# Исходный текст:
3. Регулярная отчетность и защита от прессинга как философско-методологическая коллизия в науке
Но нельзя не отметить своеобразного мобилизующего влияния, которое периодически оказывает на научное сообщество столкновение с разного рода административным давлением. В целом это, конечно, отвлекает, а часто и крайне раздражает. Необходимость отписываться на все новые и новые задания, касающиеся планово-отчетной документации, вызывает в научном сообществе особенно эмоциональную реакцию по целому ряду причин.
Прежде всего это люди, как правило, работающие много и заведомо вне формально установленного рабочего времени. Поэтому дополнительная нагрузка, к тому же представляющаяся большей частью бессмысленной, выглядит здесь особенно несправедливым обременением, а то и просто издевательством. Выглядит это примерно так: люди, с трудом способные выдавить из себя несколько циркулярных страниц за целые месяцы напряженной умственной и аппаратной работы, вынуждают писать ненужные справки ученых (например гуманитариев), пишущих свои авторские, научные тексты не по заданию, а по долгу творчества, иногда по несколько страниц в день или в ночь.

# Задание:
Перепишите текст об отчетности в науке от слов "3. Регулярная отчетность" до слов "целому ряду причин." включительно, заменив "административным давлением" на "бюрократическим нажимом".

# Строки данных:

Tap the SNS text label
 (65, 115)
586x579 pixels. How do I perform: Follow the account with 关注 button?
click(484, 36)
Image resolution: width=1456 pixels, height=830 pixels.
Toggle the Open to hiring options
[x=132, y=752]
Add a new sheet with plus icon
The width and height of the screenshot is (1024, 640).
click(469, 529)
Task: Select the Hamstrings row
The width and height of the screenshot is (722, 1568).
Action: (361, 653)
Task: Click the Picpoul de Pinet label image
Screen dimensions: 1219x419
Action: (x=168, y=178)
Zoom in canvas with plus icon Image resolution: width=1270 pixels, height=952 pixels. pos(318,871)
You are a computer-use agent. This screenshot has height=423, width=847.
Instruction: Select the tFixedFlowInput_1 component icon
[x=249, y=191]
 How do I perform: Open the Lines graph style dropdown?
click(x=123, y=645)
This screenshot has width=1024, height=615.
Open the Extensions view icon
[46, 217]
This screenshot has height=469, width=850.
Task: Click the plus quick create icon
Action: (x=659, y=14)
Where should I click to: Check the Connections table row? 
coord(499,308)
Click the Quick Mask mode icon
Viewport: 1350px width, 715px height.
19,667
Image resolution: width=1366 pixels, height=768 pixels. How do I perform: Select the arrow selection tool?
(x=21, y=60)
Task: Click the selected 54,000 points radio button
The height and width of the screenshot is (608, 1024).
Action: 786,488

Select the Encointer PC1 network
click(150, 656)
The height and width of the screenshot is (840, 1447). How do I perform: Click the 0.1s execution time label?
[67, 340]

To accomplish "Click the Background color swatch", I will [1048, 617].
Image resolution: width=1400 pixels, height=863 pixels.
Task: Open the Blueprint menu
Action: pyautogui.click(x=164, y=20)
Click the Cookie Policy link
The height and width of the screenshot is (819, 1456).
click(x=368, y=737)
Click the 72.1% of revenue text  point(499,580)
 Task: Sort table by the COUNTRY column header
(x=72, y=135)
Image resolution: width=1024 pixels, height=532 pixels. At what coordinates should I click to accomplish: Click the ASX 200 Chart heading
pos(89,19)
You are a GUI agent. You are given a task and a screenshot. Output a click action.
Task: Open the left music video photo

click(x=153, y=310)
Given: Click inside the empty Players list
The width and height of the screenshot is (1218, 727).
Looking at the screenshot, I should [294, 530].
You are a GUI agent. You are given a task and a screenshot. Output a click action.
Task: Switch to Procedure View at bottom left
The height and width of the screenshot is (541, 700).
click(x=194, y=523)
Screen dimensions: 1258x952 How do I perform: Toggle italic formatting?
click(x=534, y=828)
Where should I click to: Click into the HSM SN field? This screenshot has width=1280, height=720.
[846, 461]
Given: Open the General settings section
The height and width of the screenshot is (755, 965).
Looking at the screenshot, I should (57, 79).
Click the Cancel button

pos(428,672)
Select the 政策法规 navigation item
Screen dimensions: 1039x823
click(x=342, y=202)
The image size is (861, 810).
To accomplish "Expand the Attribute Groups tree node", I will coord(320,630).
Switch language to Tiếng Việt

# Ответ:
3. Регулярная отчетность и защита от прессинга как философско-методологическая коллизия в науке
Но нельзя не отметить своеобразного мобилизующего влияния, которое периодически оказывает на научное сообщество столкновение с разного рода бюрократическим нажимом. В целом это, конечно, отвлекает, а часто и крайне раздражает. Необходимость отписываться на все новые и новые задания, касающиеся планово-отчетной документации, вызывает в научном сообществе особенно эмоциональную реакцию по целому ряду причин.